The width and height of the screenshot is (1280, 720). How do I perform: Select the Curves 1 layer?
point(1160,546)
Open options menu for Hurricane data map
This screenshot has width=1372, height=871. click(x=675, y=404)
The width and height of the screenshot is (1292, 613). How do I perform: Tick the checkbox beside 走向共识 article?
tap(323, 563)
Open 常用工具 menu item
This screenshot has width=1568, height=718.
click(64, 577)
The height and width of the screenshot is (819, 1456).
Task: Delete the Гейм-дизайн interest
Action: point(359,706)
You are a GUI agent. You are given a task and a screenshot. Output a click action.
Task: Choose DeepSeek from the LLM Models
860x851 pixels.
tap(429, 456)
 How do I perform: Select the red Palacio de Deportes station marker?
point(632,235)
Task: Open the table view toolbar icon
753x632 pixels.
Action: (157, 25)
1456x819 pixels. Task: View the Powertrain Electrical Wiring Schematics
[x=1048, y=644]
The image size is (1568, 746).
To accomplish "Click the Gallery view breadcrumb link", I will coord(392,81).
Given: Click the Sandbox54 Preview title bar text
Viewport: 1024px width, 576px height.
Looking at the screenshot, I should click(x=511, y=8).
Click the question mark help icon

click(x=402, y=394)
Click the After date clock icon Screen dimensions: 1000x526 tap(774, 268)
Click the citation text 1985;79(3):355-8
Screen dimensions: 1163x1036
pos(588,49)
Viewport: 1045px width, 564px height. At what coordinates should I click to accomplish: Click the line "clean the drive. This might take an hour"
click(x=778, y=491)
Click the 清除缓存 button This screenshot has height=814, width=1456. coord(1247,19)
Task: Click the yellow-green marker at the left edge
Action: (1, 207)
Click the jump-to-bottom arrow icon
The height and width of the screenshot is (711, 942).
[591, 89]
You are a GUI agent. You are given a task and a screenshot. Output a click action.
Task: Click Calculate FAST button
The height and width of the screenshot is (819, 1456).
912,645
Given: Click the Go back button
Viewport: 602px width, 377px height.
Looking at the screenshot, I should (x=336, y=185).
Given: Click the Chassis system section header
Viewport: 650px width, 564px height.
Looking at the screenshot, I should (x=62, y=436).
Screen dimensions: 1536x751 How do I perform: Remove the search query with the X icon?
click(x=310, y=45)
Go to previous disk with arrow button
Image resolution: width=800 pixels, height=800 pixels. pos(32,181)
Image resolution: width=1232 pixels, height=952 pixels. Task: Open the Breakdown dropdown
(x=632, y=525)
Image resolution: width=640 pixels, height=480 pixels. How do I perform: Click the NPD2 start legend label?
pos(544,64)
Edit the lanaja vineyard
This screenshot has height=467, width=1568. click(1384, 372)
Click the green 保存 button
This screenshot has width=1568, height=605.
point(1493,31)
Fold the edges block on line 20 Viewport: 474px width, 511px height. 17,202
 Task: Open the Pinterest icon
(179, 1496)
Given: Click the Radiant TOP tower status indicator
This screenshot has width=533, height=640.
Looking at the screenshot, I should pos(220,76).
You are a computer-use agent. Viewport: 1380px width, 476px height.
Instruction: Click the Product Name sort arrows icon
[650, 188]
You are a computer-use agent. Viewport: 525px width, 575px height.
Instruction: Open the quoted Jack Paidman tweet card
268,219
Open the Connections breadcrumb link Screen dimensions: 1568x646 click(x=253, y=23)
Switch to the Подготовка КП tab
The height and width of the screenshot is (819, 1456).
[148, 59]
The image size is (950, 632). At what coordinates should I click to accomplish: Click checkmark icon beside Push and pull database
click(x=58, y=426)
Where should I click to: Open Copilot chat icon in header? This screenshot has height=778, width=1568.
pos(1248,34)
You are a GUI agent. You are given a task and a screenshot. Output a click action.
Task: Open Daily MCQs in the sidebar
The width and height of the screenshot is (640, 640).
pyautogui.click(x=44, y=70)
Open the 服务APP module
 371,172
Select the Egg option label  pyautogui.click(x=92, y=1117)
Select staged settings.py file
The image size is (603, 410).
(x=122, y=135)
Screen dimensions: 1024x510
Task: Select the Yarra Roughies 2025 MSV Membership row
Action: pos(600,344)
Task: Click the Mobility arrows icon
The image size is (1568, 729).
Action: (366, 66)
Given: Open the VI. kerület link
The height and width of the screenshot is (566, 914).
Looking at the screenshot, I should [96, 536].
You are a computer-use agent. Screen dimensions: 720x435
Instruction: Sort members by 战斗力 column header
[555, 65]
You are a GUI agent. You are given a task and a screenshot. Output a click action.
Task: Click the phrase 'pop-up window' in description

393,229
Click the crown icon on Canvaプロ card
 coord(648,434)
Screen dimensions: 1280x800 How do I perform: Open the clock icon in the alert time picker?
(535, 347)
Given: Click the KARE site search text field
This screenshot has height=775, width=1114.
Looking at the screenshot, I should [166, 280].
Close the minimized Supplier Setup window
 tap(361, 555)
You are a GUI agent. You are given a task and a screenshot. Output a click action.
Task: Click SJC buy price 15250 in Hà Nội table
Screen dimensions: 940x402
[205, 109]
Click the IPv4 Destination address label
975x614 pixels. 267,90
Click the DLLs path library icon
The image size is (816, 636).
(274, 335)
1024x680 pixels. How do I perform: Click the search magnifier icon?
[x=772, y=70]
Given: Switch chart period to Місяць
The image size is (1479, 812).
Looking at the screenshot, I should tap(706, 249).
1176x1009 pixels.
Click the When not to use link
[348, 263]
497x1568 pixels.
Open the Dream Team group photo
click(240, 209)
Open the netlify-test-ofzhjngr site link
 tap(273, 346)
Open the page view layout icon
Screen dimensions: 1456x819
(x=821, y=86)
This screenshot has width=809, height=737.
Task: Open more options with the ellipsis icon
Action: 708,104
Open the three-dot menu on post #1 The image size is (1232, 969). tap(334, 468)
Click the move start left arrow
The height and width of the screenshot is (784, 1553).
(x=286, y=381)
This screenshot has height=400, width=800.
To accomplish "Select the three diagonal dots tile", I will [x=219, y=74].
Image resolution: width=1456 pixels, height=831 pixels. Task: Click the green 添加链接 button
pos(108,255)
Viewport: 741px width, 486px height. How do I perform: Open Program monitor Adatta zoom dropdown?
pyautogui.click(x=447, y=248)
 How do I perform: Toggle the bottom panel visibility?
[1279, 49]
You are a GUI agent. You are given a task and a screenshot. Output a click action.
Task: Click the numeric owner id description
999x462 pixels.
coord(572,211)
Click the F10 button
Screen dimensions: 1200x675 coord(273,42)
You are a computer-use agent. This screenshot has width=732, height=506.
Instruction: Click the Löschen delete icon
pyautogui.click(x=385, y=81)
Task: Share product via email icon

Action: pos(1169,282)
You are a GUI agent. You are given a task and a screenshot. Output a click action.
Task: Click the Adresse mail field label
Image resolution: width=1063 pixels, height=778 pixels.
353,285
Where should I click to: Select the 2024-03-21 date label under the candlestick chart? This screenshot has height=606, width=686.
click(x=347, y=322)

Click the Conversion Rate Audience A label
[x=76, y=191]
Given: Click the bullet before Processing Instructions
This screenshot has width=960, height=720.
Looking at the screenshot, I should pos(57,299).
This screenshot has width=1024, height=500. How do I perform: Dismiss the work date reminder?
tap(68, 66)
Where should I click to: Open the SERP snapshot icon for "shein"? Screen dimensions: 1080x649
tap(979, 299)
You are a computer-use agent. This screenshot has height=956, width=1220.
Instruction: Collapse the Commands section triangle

────────────────────────────────────────

> _WHAT IS ASKED_
Put the entries from the start of the list through the line containing "tap(323, 563)" into a two-column CSV with the headers request and answer. Give one row per entry, quote each field, and replace line breaks with spaces.

> _FINAL RESULT_
request,answer
"The width and height of the screenshot is (1280, 720). How do I perform: Select the Curves 1 layer?","point(1160,546)"
"Open options menu for Hurricane data map","This screenshot has width=1372, height=871. click(x=675, y=404)"
"The width and height of the screenshot is (1292, 613). How do I perform: Tick the checkbox beside 走向共识 article?","tap(323, 563)"